Development of platforms or a spot commodity exchange with operational and risk guidelines for online trading platforms would also help in collection and dissemination of information for efficient price discovery.
Production and market intelligence system: Allocation of funds for developing a robust national level agricultural production and trade intelligence system would effectively reduce time taken for information at the production centre to translate into price action at the trade centre. This means higher co-integration of agricultural produce price and efficient markets.
Minimum support price (MSP) purchases through derivative markets: This would encompass linking physical trade with commodity derivative instruments, which can further evolve as an efficient risk management tool for farmers. For instance, FCI (Food Corporation of India) or any other government agency that is participating in MSP purchases may write a put option at a strike price equal to the MSP with delivery during the harvesting month and any farmer who is interested in de-risking can pay a marginal amount as premium to buy the right to sell at MSP. This gives flexibility to the farmer who can decide whether to sell to the government agency or in open market depending on the price at the time of harvest. The procurement system becomes efficient as third-party assayers and service providers will ensure quality of the produce as per the exchange parameters. Furthermore, this might give flexibility to procurement agencies to purchase produce to be delivered at storage facility near consumption centres.

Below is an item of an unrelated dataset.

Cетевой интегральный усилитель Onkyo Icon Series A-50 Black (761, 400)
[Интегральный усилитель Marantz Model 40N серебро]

Access to formal credit: Availability of formal credit to farmers has increased substantially, however it is restricted to owner farmers. Tenant farmers are still deprived of formal farm credit and dependent on commission agents for their financial needs. Strengthening of FPOs to act as business correspondent and extending credit to all members with suitable risk management measures is likely to reduce the dependency of farmers on informal credit sources.
Agricultural produce quality standardisation: Agricultural commodity trade is a sample-based trade with several quality disputes and claims. There is a need to develop quality standards for agricultural produce trade in line with food quality standards. Gradually, trade should switch from the current practice of ‘Fair Average Quality’ (FAQ) to grade-based trading practices in agricultural produce marketing.
Indian agriculture has travelled from a concerning state of ensuring food security to be one of the major producers in the world. Indian agriculture has potential to become the food bowl of the world, which requires increased emphasis in building agricultural produce trade efficiencies, integrating quality standards as part of trade practices, production cost optimisation to bring in price competitiveness and market integration through effective information dissemination mechanism.
The agriculture sector has been the beacon of hope, promising the country’s economic revival post COVID-19 and the recently announced budget reaffirms the government’s commitment to the welfare of farmers. The increased agricultural credit target at INR16.5 lakh crores is expected to yield results though increased credit flows to animal husbandry, dairy, and fisheries especially with newer planned investments in the development of modern fishing harbours and fish landing centres. Most of the announcements, including the monetisation of idle land and allocation of INR1,500 crores for promotion of digital modes of payments are progressive in nature. These steps are expected to enhance economic activity, increase employment and increase farmers’ income through a multiplier effect towards the future growth.